Task details:
Where the line containing "[Pinterest] (108, 474)" appears, start copying; continue through the last line below and copy nothing else.

Data shown:
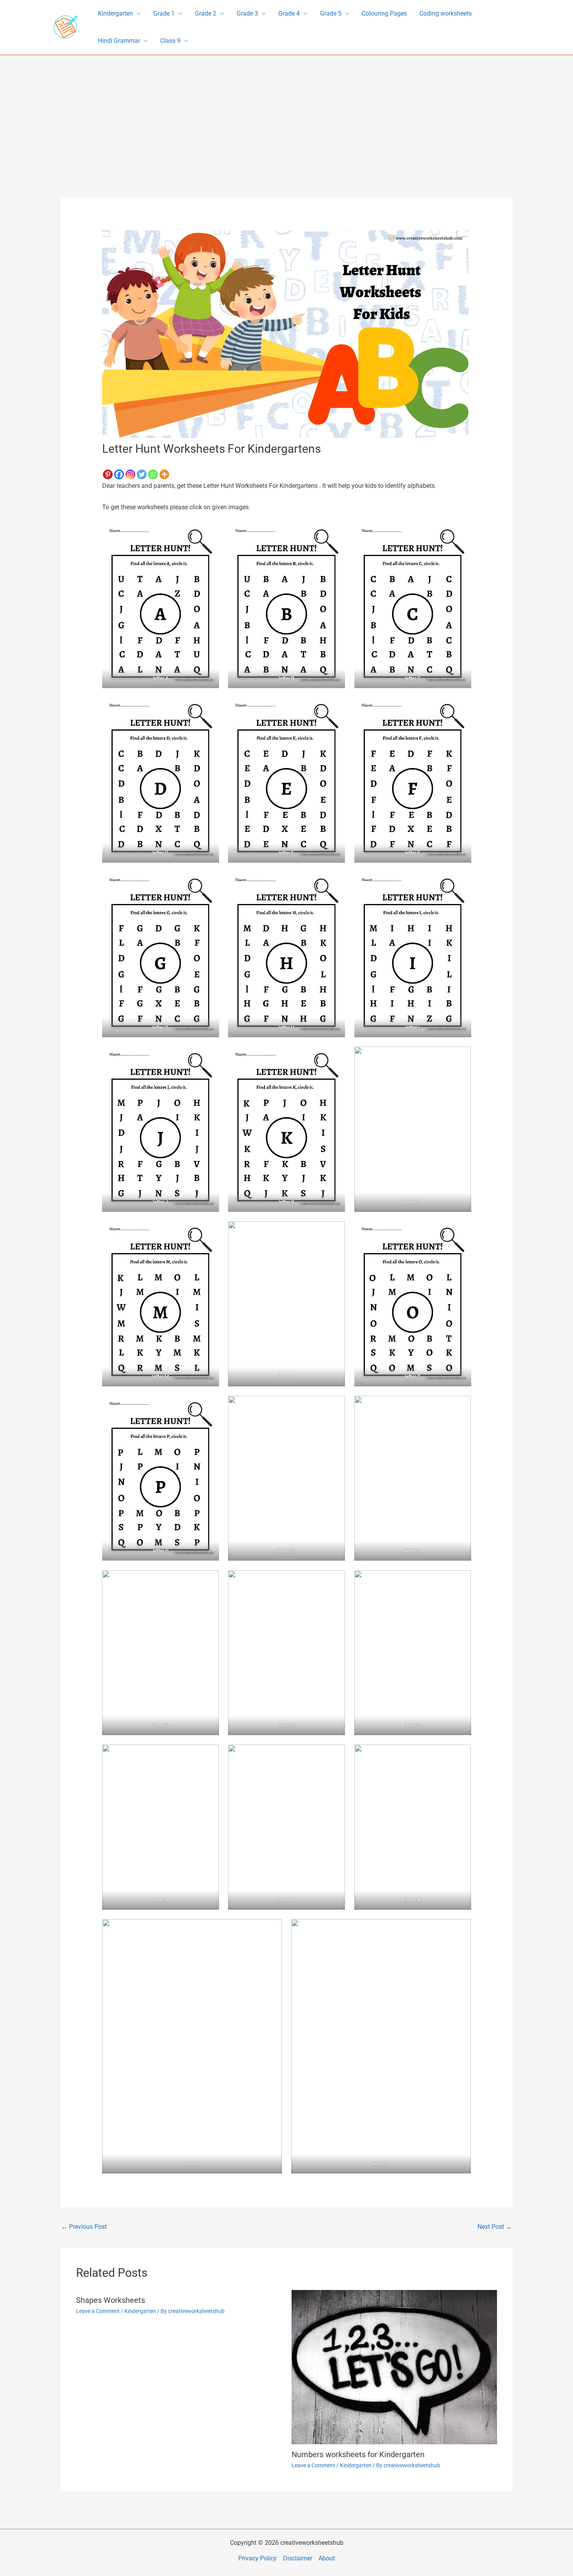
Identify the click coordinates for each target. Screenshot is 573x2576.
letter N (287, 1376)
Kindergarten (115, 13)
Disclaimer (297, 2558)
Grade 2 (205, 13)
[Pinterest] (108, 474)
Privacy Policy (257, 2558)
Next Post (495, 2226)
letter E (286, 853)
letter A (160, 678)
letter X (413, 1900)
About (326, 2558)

Task response:
[Pinterest] (108, 474)
Privacy Policy (257, 2558)
Next Post (495, 2226)
letter E (286, 853)
letter A (160, 678)
letter X (413, 1900)
About (326, 2558)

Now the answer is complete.